I have never experienced a spring like this one: the first season in 38 years that I’ve stopped travelling and stayed, more or less, in one place. This spring, I realise, is the first to unfold before me in its entirety. And the world, having noticed that I’ve given up travelling, has started to travel past me. It is, I reckon, a kind of exploration, the kind done at the extreme outer limits of slow travel.
It was when the wood anemones appeared that I first checked the identity of the plant. I was fairly sure, but not entirely. Wildflowers are like bird songs to me: I identify them, then faster than they can fade away, I forget. This year I am determined to halt this habit. I downloaded the Picture This app and have never looked back. Simply take a picture of the flower with the app and wait for the identification.
The primroses and wood anemones are still flowering as I write, but others have stepped forward and taken the limelight. Wild garlic grabbed me by the nose, then came celandine, jack-in-the hedge, red campion, violet and speedwell. The gentle succession is what has astonished me: how one morning, quite abruptly, a new species seems to have completely taken over, only to be superseded within days by another. This morning cow parsley came flouncing on to the stage and shouted down the stitchwort. And away in the wings, in the shadows, there are cameo appearances going on that I would have missed in previous years: the satin purple of vetches and early orchids.
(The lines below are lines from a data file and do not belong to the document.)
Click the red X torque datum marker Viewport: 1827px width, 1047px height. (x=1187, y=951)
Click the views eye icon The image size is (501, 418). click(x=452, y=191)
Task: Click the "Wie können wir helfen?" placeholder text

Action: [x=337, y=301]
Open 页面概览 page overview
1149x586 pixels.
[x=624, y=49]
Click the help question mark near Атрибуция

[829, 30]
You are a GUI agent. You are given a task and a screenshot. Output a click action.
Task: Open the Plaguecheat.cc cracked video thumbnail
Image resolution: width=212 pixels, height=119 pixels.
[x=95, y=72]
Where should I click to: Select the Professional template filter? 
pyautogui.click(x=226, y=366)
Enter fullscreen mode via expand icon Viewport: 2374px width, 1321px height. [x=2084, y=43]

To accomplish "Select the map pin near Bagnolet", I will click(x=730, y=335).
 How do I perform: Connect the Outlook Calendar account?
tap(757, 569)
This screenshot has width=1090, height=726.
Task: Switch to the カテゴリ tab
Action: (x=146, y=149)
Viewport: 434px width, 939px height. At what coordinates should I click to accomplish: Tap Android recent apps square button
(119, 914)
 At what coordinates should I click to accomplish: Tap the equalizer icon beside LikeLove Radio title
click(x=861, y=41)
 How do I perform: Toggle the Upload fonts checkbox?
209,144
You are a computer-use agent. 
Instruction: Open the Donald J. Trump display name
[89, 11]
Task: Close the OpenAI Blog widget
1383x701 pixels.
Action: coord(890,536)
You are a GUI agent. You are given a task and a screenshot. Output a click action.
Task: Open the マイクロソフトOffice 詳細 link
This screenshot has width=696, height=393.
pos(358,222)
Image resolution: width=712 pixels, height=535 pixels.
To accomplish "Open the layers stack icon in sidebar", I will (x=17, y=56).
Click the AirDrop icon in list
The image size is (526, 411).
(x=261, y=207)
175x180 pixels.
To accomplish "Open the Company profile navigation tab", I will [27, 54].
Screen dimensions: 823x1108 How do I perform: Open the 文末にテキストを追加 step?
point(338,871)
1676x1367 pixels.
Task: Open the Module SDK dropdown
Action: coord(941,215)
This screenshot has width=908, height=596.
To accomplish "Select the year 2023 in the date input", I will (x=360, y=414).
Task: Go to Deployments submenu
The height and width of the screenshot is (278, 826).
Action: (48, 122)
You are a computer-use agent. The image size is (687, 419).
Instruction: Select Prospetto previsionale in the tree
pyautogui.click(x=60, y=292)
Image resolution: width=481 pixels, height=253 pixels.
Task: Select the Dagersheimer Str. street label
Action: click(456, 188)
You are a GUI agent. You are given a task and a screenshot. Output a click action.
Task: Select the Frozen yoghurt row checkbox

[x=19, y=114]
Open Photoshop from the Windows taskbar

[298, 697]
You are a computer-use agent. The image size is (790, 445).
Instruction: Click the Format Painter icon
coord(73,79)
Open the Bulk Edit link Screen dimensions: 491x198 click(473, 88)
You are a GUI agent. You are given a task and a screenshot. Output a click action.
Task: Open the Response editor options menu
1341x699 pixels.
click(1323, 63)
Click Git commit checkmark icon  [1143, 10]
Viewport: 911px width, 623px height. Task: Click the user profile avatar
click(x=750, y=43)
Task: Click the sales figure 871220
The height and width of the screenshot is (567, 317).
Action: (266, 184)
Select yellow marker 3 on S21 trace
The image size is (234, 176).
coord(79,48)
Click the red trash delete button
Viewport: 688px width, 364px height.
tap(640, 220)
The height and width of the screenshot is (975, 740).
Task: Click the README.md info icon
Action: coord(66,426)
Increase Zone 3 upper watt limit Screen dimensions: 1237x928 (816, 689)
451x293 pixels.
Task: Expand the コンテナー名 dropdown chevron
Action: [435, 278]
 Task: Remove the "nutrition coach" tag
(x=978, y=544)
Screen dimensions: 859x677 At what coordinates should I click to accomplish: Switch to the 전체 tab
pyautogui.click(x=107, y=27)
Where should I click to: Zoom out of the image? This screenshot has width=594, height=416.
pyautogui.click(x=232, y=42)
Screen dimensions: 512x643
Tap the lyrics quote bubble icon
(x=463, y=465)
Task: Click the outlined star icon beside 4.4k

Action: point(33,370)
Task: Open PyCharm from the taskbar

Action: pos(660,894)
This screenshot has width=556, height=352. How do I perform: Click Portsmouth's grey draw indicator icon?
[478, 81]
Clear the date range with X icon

I am not the only one to be experiencing this unexpected lockdown bonus: watching the world on its journey past my eyes, a world refreshed and reoxygenated by a reduced human presence. In York, ornithologist and wildlife expert Richard Baines has noted that a reduction in council mowing of road verges has unleashed clouds of butterflies feeding on flowers not yet mown down. “On one short walk up my road,” he tells me over the phone, “I spotted 33 butterflies – far more than I’d expect at this time of year.”
For ecologist Dan Lombard in Scarborough, lockdown has been a revelation. “I’ve discovered several species of bird migrating over my house at night,” he tells me. “Last night I heard sandpiper, moorhens, coots and redshanks.” His daily walk has also revealed a field on the edge of town where endangered ring ouzels gather. “I’d never have found that if not for the lockdown.” He is also busy doing moth, insect and bat counts. One unexpected benefit of confining wildlife enthusiasts to their homes, he reckons, is going to be a massive upsurge in useful data.
Will Scott, an ecology student at Lincoln, has also found new insights through simply revisiting local walks. “I’m noticing changes in bird numbers that I’d never have seen without the lockdown.” One highlight was a night recording of a bittern over his house.
For me, it’s the sheer joy of observing the rolling succession of life: as each day goes by, something new will happen. Choose your spot. Take notes. Download the apps and get the guides. And the changes are occurring inside you too. One morning a shadow swept across the grass under me and I glanced up to see a sparrowhawk. Afterwards I realised I had looked immediately towards the right spot: some deep instinctive calculation of solar angles had occurred that I know, for sure, would not have happened a year ago. This is what Tristram Gooley, author of Natural Navigator, has been writing about for years and now, at long last, I finally get it.
The best moment came in mid-April. Passing that familiar bend in the stream, I saw that the roots of the alder, the lines in the water, were red. Were they always red? Had I just noticed? Then a movement caught my eye on a tiny bed of shingle over which a few inches of water was rippling. It looked like an eel, but peering closely I saw seven tiny dots along the head rather than gills. This was a lamprey. Famously, Henry I supposedly died after eating “a surfeit” of them, although his were probably the much larger sea lamprey.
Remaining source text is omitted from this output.